**Work to be completed:** Count the lines in the data below that contain the word "width". Reply with that number only.

**Excerpted data:**
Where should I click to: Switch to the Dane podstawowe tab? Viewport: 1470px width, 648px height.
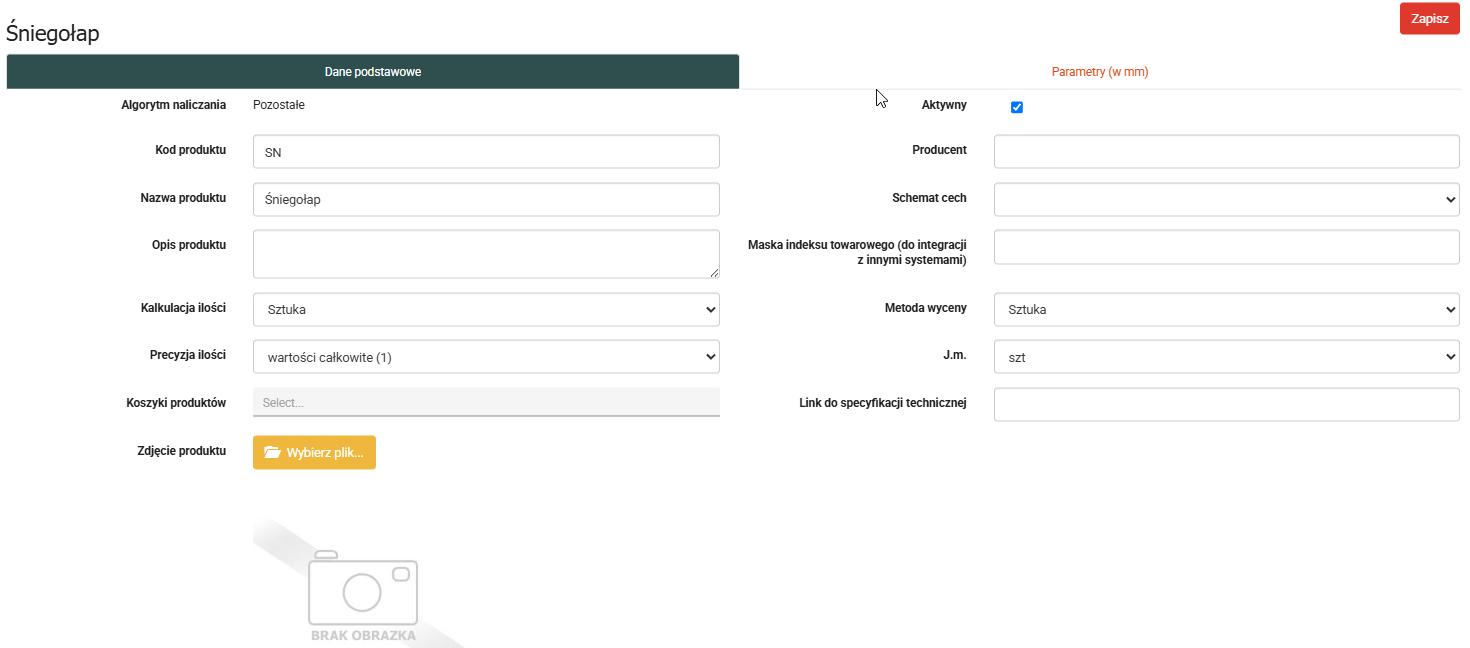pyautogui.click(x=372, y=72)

...

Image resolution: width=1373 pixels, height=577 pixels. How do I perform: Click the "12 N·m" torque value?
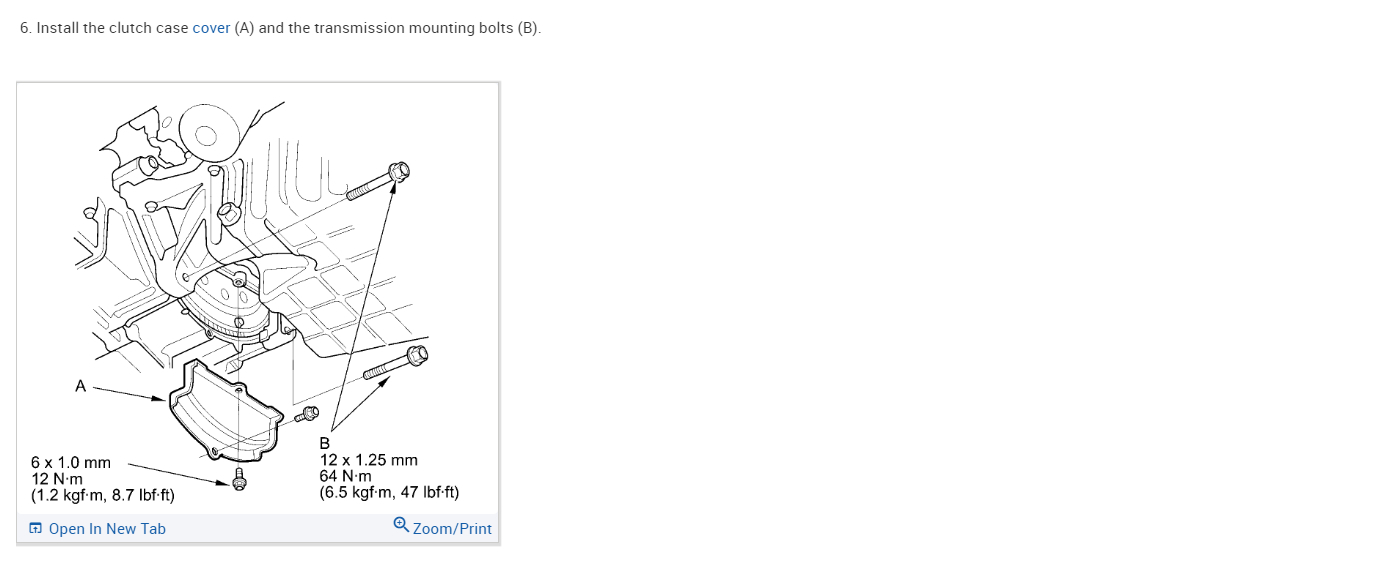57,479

* * *

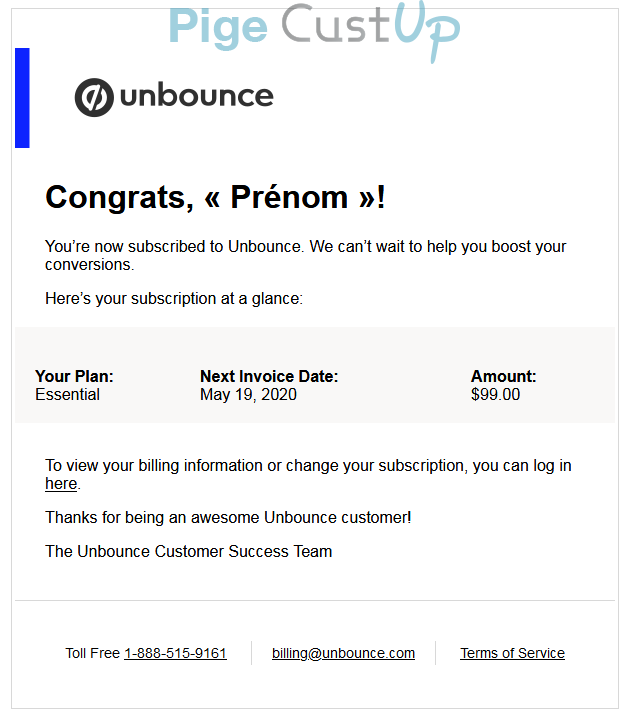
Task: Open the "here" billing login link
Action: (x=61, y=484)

**Worked solution:** 2